Angela Merkel e le ultime carte da giocare

Lei, Angela. La Merkel è giunta (quasi) al termine della sua carriera politica e istituzionale (anche se… chissà). Il partito popolare nazionale più grande d’Europa non è passato a destra. E il merito è ancora suo, pur abdicando, se i conservatori tedeschi hanno eletto Armin Laschet come nuovo presidente della Cdu. 15 anni al governo della Germania, la linea resterà la stessa e, come affermato dal neo presidente attualmente a capo del governo della Vestfalia, si vincerà “solo restando forti al centro”.
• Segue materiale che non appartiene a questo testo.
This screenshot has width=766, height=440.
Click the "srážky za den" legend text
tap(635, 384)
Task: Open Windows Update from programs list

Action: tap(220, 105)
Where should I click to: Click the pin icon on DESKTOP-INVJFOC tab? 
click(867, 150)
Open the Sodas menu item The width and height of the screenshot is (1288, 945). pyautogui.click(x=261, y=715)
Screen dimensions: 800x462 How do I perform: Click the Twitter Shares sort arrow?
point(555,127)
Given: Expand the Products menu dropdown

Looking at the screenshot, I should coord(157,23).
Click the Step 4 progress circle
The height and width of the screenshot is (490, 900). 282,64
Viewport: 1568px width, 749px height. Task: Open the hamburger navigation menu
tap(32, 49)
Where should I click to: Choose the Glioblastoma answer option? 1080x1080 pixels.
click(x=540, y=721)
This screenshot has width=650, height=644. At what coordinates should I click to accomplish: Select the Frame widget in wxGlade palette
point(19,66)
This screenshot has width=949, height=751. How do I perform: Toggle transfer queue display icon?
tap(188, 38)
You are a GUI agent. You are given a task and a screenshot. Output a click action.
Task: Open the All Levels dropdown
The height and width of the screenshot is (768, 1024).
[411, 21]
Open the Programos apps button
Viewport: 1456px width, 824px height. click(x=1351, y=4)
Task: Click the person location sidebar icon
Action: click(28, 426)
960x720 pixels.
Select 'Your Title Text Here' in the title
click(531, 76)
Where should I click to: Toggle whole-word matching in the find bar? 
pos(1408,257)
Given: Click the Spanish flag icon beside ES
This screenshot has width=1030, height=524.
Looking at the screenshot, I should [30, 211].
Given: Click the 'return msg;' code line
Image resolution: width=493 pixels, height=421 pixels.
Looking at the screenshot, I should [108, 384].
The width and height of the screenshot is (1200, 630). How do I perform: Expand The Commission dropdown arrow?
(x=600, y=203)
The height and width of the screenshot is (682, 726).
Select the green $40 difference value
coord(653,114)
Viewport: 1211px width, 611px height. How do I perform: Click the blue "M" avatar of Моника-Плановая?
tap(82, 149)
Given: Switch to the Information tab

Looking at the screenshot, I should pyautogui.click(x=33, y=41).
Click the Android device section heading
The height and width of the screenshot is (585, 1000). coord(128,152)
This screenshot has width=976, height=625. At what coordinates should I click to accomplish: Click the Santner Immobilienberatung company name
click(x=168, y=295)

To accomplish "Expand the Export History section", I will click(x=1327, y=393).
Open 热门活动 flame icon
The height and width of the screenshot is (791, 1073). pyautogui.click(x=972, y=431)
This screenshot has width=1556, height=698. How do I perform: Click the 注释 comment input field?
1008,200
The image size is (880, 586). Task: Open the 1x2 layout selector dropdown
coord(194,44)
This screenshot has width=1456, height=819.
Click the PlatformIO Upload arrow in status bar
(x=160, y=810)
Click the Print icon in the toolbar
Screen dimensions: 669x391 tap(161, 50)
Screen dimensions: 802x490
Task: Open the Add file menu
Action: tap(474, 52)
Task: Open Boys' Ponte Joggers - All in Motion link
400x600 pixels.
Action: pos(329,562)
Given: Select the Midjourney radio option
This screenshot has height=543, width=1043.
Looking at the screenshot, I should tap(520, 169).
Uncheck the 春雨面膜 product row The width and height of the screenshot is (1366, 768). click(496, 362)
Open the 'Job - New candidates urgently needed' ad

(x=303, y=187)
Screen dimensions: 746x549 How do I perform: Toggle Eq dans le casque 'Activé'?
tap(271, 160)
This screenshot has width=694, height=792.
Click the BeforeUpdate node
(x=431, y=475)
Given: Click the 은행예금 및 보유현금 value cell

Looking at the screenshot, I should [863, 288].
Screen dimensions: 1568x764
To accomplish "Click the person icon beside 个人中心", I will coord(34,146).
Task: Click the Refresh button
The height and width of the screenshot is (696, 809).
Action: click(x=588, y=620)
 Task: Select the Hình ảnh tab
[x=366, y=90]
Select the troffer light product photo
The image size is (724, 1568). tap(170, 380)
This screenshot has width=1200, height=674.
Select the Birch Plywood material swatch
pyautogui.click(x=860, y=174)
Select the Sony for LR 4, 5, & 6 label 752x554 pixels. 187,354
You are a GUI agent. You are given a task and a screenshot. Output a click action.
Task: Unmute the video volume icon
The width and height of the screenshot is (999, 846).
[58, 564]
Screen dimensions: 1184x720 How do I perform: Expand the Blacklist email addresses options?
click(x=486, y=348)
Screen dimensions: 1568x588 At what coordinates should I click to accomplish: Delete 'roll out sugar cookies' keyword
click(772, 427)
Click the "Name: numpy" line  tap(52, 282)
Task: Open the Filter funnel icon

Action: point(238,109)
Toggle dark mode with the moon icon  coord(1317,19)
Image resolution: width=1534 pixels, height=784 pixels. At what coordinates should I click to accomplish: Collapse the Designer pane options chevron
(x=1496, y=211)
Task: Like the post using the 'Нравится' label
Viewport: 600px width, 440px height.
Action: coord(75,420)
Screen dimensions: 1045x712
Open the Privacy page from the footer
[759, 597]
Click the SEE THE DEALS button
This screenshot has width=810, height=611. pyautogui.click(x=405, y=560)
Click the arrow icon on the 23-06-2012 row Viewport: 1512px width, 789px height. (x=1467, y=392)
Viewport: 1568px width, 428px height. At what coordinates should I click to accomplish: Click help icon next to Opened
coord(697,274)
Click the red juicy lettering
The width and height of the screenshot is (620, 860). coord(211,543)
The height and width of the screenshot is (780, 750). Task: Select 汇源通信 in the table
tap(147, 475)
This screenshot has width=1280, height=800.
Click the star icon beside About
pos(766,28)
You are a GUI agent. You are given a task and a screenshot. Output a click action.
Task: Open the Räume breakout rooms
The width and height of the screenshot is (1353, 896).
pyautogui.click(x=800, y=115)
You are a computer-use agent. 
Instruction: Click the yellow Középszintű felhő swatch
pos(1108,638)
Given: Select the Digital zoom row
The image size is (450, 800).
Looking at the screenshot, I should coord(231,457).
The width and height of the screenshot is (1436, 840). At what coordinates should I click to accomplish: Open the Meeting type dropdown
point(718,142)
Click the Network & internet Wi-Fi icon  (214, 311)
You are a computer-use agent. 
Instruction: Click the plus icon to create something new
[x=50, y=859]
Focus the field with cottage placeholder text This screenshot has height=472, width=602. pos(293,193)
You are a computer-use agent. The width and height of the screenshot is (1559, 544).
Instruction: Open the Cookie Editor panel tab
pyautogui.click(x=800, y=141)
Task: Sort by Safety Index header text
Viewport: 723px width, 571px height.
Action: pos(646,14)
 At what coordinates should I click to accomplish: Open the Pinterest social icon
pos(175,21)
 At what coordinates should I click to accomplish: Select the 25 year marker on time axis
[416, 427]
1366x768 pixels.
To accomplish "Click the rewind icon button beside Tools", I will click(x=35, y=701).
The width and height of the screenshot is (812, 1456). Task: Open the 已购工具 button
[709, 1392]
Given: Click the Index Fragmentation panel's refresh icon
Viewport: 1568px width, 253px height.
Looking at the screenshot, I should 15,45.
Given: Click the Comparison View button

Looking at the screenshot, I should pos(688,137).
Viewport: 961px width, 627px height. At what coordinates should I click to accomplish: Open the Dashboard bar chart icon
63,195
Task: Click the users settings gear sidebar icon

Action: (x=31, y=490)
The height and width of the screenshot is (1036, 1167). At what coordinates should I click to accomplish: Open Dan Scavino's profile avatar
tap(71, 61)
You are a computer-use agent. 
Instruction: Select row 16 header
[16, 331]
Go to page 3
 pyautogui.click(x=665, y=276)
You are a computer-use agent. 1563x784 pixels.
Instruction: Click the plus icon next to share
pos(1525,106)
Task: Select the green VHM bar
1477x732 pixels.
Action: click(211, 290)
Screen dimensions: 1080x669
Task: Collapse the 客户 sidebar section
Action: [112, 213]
Il mito della Merkel sarà difficile eredità. Ha condizionato, e bene, la storia della Germania, una sorta di Kohl al femminile, pur ponendosi a distanza, anche politica, del grande statista tedesco. Ha fornito linfa all’integrazione europea. Senza dubbio ha messo la firma alla soluzione di nubi dense e fosche in Europa, da febbraio in avanti ha messo le ruote al Next Generation EU, grazie all’intesa con l’altra tedesca Ursula von der Leyen, alla Commissione europea, ha sterrato la strada paludosa alla Bce, dove ha trovato un’altra donna, Lagarde, lenta ma efficace nell’azione, ben favorita dal PEPP straordinario. La Merkel ha traghettato l’unione europea assumendo la presidenza di turno del Consiglio dell’unione europea a giugno e ha condotto a termine, non senza compromessi, il 21 luglio scorso appunto, al programma straordinario aggiunto al quadro finanziario pluriennale alzando l’articolazione politica della Commissione sulla garanzia dell’unione su risorse proprie nuove per coprire un embrione di debito comune europeo come lotta contro la crisi economica del Covid19. Ha portato a termine un primo annunciato controllo della partita commerciale con la Cina, alzando i toni contro gli Usa di un Trump fuori dalla storia, senza peli sulla lingua. Ha contribuito a chiudere l’anno scorso il negoziato per la Brexit senza mai perdere di vista la priorità, come disse nel 2017 “per me il futuro dei 27 ha la precedenza sulle discussioni per l’uscita della Gran Bretagna.“ In questo 2021, prima delle elezioni nazionali di settembre, ha ancora una carta da giocarsi per passare davvero alla storia: avviare con la Commissione e la presidenza portoghese del Consiglio la Conferenza sul futuro dell’Europa. Se fornirà al nostro prossimo avvenire anche questo ultimo tassello la Storia avrà un monumento pronto anche per lei sull’altare delle Madri d’Europa.